# [Activity]
In the entries below, go to the line containing "設立の目的 (841, 468)" and repeat it along with every later line, exactly.

[Stored records]

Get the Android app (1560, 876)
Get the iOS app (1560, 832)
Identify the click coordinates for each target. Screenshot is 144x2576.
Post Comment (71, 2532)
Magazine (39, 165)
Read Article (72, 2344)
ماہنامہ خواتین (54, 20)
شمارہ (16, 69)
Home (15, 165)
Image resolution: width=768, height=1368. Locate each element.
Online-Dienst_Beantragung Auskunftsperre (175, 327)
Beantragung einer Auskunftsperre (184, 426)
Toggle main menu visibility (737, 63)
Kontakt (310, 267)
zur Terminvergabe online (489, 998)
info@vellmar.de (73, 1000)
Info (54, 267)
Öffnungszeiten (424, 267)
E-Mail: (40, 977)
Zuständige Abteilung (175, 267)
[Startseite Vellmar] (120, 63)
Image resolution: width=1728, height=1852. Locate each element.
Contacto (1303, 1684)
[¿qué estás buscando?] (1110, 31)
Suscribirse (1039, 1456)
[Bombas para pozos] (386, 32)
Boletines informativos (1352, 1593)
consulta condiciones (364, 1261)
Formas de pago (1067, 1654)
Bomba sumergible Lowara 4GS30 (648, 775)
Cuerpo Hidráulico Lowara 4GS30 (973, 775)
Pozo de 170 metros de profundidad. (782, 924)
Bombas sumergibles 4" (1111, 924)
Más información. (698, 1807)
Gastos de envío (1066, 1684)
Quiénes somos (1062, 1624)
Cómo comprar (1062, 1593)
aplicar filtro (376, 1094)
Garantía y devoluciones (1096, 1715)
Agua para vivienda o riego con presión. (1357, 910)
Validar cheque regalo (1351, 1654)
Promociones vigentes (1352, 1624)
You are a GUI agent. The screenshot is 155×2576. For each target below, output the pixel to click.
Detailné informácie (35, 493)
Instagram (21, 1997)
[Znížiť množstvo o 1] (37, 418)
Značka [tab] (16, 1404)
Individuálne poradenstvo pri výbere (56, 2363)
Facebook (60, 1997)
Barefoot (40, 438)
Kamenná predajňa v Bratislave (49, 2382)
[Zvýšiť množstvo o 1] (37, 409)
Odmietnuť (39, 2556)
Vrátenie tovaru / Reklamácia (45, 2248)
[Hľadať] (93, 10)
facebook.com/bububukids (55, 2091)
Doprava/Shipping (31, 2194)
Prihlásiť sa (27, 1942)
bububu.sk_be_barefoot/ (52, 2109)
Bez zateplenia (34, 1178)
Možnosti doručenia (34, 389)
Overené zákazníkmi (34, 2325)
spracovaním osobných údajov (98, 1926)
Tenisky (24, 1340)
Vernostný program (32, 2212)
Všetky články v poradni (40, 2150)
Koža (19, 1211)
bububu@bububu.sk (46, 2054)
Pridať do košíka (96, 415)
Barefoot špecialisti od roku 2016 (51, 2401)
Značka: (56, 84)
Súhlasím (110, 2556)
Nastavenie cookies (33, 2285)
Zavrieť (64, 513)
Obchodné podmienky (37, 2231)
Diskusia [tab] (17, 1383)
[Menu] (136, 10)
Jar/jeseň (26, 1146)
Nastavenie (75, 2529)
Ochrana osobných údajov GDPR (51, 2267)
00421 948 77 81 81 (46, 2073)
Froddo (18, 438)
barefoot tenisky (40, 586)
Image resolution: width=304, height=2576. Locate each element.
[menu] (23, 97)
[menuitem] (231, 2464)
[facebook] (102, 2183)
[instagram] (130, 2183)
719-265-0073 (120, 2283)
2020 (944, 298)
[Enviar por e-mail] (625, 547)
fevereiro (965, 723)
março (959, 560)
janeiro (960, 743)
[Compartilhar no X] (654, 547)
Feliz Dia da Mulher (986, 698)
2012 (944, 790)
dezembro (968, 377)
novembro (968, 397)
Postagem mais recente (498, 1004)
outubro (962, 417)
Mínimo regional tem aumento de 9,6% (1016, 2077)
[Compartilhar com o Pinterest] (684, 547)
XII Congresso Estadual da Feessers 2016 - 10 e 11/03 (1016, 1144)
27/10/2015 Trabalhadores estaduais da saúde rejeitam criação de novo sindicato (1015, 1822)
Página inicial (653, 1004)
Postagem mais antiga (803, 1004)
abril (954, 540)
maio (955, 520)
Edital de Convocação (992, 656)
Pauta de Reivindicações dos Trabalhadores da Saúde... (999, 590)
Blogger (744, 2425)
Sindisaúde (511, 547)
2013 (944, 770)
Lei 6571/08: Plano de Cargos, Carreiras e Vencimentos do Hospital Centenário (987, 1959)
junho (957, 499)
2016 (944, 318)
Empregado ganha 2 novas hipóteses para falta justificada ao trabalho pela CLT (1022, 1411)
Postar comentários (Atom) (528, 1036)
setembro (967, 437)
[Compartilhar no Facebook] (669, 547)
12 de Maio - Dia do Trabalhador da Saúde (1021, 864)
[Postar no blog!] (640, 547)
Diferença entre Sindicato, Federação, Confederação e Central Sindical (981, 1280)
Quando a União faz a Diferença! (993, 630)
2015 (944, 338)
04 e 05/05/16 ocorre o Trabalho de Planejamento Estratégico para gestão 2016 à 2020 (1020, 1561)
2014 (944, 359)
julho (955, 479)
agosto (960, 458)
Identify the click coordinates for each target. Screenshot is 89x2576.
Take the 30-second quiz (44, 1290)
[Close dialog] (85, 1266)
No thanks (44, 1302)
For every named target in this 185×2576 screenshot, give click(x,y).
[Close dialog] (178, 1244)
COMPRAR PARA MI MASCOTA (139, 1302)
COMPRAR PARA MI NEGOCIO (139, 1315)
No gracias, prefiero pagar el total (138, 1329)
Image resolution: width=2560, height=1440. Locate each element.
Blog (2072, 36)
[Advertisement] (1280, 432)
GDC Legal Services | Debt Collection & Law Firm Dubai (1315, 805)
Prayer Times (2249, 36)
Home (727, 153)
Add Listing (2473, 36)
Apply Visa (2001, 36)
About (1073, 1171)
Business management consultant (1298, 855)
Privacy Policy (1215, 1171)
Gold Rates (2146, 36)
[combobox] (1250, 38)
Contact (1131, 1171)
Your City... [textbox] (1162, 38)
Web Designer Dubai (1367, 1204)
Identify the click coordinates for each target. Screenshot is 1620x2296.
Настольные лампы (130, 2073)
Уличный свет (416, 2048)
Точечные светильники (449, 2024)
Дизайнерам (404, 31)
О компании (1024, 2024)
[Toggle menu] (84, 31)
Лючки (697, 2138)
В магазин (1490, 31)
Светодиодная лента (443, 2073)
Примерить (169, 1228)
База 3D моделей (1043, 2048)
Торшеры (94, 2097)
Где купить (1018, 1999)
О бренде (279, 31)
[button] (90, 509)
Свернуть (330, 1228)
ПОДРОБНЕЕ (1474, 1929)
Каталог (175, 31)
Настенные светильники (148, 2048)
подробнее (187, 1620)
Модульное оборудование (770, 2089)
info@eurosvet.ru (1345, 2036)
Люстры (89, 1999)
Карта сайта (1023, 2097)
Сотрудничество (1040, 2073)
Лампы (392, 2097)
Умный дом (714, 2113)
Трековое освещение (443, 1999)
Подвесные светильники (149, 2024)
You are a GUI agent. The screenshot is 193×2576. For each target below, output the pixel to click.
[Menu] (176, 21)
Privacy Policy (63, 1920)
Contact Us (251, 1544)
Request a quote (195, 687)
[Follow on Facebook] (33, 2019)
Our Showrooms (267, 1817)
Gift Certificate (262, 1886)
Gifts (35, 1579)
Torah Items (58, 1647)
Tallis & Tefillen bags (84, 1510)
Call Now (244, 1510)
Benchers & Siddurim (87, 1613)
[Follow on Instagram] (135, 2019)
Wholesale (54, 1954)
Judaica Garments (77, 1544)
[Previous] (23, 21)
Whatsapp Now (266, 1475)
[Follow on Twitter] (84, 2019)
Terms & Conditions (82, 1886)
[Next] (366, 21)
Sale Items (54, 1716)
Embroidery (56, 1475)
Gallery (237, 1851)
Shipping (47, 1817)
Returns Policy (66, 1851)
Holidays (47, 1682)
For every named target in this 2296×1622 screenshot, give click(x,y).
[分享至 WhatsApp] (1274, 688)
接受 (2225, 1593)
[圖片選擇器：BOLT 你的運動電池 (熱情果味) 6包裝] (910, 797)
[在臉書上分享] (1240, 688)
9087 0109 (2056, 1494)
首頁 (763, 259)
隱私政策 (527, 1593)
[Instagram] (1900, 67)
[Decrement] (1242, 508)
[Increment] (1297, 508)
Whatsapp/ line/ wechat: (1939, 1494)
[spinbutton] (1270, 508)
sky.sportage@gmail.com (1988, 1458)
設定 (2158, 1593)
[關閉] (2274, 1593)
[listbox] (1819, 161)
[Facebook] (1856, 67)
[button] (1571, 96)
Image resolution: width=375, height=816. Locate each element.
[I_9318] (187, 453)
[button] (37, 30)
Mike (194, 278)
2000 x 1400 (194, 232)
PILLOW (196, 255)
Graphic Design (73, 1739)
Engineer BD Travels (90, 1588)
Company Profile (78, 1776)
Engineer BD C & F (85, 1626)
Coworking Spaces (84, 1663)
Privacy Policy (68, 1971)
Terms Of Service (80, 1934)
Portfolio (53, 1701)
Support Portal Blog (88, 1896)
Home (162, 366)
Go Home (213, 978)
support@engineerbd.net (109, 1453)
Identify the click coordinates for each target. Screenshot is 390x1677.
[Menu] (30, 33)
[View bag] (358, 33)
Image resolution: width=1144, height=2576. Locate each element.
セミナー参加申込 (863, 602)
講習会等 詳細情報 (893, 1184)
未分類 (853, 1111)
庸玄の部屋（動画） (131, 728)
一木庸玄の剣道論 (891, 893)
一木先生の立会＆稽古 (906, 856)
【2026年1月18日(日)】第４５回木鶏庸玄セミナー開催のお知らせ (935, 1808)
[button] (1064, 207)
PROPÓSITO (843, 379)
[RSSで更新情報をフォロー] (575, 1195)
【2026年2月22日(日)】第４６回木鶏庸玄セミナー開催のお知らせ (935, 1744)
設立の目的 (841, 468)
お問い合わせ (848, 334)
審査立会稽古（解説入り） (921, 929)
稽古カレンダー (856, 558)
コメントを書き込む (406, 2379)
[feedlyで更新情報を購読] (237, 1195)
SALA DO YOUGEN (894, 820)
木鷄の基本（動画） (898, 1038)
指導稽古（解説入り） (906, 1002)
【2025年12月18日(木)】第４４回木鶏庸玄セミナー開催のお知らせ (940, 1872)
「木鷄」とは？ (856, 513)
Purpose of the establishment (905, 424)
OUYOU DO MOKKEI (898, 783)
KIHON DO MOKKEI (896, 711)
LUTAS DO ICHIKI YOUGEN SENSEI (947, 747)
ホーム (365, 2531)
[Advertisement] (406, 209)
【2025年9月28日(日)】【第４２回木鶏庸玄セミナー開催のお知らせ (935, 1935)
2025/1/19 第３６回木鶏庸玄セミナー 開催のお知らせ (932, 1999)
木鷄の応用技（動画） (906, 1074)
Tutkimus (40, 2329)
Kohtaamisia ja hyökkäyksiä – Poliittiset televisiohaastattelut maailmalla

# [Solution below]
設立の目的 (841, 468)
お問い合わせ (848, 334)
審査立会稽古（解説入り） (921, 929)
稽古カレンダー (856, 558)
コメントを書き込む (406, 2379)
[feedlyで更新情報を購読] (237, 1195)
SALA DO YOUGEN (894, 820)
木鷄の基本（動画） (898, 1038)
指導稽古（解説入り） (906, 1002)
【2025年12月18日(木)】第４４回木鶏庸玄セミナー開催のお知らせ (940, 1872)
「木鷄」とは？ (856, 513)
Purpose of the establishment (905, 424)
OUYOU DO MOKKEI (898, 783)
KIHON DO MOKKEI (896, 711)
LUTAS DO ICHIKI YOUGEN SENSEI (947, 747)
ホーム (365, 2531)
[Advertisement] (406, 209)
【2025年9月28日(日)】【第４２回木鶏庸玄セミナー開催のお知らせ (935, 1935)
2025/1/19 第３６回木鶏庸玄セミナー 開催のお知らせ (932, 1999)
木鷄の応用技（動画） (906, 1074)
Tutkimus (40, 2329)
Kohtaamisia ja hyökkäyksiä – Poliittiset televisiohaastattelut maailmalla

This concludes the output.